In the records that follow, find the line with "Click the rank 7 crown icon"; from there, retype every line exactly through the line with "You are a computer-use agent. Viewport: 390px", which also belongs to the answer.

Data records
Start of Block

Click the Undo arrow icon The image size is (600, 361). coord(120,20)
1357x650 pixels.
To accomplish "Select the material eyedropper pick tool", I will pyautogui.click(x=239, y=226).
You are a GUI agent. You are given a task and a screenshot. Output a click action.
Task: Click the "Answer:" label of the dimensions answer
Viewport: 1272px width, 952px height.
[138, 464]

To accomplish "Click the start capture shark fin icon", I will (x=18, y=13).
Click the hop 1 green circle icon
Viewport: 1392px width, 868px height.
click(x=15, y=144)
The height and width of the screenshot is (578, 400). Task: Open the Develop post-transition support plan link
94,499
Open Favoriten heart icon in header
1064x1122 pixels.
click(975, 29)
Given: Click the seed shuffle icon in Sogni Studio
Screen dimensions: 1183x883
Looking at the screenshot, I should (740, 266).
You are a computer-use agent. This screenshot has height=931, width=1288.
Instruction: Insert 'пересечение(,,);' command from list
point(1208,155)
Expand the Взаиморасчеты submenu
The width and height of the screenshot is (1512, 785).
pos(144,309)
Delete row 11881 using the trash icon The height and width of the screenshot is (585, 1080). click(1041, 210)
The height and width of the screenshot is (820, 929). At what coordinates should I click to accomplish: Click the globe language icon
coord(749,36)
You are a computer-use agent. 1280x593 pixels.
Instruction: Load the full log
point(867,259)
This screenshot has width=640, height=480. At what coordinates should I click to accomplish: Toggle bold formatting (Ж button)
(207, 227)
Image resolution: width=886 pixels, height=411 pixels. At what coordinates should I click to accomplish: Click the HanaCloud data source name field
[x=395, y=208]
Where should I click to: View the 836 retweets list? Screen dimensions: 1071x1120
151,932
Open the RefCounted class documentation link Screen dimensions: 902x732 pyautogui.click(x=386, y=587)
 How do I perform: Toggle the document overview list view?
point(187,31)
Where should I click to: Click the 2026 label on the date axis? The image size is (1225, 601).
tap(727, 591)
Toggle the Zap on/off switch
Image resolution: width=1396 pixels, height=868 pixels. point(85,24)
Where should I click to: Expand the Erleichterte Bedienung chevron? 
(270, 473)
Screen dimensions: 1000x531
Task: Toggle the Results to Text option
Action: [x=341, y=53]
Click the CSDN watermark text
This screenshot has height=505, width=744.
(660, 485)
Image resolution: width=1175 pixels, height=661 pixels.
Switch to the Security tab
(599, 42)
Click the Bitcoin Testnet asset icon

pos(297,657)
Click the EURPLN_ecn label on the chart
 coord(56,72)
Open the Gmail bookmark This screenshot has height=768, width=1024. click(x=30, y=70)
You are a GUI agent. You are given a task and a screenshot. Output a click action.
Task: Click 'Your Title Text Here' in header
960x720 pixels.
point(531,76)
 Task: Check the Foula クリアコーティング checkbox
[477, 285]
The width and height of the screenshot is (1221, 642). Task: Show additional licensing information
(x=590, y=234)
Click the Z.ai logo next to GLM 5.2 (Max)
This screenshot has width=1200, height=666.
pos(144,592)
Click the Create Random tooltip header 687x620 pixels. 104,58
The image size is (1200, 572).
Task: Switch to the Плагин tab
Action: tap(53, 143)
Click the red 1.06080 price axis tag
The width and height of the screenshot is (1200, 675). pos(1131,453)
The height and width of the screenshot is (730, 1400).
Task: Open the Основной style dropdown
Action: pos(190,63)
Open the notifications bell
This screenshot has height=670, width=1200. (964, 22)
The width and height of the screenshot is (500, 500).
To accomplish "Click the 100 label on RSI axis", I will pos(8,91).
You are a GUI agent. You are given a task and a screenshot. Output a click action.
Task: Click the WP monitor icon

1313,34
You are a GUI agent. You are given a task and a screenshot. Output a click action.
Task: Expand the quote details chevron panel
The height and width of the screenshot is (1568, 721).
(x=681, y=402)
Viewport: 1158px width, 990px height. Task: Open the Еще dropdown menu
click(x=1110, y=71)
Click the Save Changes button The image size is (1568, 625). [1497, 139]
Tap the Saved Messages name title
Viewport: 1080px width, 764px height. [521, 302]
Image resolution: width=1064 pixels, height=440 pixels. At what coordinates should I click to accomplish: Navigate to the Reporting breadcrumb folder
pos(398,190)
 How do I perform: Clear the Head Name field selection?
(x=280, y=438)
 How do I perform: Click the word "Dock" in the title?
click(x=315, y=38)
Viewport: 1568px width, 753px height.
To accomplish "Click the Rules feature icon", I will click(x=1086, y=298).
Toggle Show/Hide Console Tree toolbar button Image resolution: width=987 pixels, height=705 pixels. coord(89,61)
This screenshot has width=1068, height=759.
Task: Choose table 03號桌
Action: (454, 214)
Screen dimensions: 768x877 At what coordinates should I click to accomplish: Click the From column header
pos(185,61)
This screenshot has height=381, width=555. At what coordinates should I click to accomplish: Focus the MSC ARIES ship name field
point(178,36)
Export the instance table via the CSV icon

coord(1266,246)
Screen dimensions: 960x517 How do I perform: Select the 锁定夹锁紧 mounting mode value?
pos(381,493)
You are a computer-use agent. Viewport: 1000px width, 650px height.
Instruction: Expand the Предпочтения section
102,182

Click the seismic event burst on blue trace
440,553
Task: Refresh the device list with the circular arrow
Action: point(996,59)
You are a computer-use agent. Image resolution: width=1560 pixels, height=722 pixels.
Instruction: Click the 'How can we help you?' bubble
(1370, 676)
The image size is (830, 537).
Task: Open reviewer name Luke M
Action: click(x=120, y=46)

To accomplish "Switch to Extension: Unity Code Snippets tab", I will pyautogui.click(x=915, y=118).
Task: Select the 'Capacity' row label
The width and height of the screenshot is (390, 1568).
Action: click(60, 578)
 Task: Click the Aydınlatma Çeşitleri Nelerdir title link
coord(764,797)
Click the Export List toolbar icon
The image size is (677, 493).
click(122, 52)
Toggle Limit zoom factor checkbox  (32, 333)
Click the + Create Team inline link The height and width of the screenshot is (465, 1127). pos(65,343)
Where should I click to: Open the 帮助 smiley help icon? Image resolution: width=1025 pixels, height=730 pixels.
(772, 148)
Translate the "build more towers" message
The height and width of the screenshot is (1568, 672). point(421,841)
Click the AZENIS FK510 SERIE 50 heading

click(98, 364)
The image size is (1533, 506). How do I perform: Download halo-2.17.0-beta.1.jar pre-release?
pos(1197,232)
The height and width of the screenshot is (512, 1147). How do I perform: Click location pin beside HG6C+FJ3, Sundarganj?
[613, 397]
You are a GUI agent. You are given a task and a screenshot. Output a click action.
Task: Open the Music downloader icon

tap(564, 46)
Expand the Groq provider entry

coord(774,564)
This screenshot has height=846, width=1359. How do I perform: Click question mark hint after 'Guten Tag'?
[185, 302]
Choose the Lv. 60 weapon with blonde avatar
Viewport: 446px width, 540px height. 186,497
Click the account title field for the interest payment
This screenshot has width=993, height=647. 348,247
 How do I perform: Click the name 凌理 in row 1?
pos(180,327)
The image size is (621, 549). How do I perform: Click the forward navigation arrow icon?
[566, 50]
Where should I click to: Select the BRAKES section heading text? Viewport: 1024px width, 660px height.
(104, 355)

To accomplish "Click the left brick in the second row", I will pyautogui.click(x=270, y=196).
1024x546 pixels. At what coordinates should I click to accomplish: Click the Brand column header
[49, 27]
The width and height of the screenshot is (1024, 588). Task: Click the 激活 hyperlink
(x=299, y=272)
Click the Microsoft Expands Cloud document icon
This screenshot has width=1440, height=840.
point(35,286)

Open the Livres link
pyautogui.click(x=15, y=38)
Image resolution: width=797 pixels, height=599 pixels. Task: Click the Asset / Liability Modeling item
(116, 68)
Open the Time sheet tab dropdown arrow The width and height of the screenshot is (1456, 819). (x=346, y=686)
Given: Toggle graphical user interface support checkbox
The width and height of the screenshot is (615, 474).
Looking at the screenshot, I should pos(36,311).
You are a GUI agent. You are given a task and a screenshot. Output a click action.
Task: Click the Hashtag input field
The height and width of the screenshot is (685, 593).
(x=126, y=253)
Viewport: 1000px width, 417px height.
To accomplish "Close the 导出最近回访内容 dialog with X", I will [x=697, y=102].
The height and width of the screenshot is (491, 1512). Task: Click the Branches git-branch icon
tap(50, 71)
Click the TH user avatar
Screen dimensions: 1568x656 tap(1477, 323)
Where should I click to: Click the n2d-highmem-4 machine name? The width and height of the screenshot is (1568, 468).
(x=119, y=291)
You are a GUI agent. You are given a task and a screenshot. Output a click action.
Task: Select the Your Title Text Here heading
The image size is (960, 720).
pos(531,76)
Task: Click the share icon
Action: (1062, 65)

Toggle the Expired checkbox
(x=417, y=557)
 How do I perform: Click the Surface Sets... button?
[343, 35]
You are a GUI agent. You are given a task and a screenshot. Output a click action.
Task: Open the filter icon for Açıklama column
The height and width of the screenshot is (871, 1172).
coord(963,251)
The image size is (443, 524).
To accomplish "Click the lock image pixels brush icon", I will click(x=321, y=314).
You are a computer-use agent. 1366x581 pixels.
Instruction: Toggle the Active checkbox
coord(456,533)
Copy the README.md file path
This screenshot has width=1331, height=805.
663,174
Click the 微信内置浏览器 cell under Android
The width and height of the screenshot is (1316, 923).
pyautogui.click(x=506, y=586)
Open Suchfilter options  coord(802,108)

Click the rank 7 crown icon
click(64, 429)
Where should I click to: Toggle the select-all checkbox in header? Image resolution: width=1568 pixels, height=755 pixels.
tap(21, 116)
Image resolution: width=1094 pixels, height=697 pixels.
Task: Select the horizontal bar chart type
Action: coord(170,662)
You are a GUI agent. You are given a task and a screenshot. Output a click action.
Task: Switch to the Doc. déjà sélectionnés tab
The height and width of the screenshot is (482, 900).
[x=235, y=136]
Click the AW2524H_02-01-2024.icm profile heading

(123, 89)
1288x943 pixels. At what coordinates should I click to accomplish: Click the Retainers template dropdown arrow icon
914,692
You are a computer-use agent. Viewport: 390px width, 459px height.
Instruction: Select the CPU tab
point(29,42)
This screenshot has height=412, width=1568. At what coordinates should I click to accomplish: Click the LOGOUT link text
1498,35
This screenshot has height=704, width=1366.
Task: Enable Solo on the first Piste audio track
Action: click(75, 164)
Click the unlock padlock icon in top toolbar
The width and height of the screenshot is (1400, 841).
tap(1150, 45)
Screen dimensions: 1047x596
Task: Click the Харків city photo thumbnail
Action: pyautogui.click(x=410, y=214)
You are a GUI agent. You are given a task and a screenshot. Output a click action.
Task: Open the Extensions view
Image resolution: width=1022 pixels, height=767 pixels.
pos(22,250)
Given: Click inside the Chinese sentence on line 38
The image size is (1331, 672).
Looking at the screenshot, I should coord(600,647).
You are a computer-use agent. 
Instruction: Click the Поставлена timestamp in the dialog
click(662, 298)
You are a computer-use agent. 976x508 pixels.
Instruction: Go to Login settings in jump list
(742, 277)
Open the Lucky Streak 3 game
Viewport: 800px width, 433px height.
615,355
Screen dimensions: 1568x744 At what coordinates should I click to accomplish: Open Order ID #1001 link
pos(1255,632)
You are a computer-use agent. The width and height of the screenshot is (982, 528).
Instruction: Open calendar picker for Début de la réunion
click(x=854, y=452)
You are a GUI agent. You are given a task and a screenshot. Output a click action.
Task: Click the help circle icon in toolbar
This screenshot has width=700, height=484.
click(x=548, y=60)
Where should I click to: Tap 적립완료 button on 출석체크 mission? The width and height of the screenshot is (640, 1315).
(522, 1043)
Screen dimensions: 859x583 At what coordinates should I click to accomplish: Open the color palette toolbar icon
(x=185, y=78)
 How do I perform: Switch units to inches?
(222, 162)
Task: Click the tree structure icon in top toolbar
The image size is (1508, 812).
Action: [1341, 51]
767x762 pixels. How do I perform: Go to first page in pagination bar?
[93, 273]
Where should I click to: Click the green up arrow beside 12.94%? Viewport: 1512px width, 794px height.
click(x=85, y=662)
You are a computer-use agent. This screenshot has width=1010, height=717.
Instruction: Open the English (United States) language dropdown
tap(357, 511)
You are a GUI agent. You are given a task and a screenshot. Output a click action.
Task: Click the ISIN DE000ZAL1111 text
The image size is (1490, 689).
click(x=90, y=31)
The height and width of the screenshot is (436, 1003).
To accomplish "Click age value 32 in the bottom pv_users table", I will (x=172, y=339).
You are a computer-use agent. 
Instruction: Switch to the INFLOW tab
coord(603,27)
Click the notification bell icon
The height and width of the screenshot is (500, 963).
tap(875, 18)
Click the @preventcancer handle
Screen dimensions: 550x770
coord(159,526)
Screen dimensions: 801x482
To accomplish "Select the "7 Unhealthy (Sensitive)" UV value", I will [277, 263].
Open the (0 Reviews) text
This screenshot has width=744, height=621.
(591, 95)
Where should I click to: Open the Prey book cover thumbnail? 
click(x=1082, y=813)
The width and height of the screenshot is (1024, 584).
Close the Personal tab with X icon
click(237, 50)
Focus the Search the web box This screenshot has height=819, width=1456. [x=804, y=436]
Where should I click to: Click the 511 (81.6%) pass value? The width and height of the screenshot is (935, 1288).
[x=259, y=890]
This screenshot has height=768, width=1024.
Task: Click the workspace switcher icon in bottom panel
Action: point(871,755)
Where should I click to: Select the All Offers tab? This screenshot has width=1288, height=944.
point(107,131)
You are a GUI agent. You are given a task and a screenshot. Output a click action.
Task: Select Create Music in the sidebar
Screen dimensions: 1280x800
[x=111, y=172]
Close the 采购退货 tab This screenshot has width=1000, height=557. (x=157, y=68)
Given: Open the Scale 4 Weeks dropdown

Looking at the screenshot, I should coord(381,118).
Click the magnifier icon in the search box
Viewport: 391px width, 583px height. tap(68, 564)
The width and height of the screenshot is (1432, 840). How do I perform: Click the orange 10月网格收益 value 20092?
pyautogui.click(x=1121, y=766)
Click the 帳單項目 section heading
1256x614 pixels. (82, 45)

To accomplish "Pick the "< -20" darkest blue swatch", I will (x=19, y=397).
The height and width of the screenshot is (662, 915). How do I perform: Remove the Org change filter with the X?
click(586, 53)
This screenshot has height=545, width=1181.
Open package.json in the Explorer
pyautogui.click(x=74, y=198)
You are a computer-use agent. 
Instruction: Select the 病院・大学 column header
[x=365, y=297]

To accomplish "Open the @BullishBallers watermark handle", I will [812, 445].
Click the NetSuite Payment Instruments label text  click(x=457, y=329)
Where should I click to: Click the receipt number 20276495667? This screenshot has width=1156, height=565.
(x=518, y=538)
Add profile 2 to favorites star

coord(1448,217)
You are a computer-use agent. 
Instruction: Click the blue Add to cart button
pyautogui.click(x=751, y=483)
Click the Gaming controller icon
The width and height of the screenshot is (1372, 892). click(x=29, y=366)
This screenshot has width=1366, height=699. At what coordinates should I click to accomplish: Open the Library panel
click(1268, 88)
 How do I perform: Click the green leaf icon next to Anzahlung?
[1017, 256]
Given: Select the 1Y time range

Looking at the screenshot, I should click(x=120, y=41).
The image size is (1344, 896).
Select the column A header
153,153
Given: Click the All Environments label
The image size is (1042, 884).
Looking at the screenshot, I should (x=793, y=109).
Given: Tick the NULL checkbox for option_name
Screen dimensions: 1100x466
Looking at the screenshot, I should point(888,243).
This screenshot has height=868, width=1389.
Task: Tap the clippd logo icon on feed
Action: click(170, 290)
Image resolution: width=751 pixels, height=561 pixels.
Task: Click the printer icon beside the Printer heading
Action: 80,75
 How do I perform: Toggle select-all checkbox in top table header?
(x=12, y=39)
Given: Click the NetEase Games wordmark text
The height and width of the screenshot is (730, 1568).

End of Block

**Result for this task:**
Click the rank 7 crown icon
click(64, 429)
Where should I click to: Toggle the select-all checkbox in header? Image resolution: width=1568 pixels, height=755 pixels.
tap(21, 116)
Image resolution: width=1094 pixels, height=697 pixels.
Task: Select the horizontal bar chart type
Action: coord(170,662)
You are a GUI agent. You are given a task and a screenshot. Output a click action.
Task: Switch to the Doc. déjà sélectionnés tab
The height and width of the screenshot is (482, 900).
[x=235, y=136]
Click the AW2524H_02-01-2024.icm profile heading

(123, 89)
1288x943 pixels. At what coordinates should I click to accomplish: Click the Retainers template dropdown arrow icon
914,692
You are a computer-use agent. Viewport: 390px width, 459px height.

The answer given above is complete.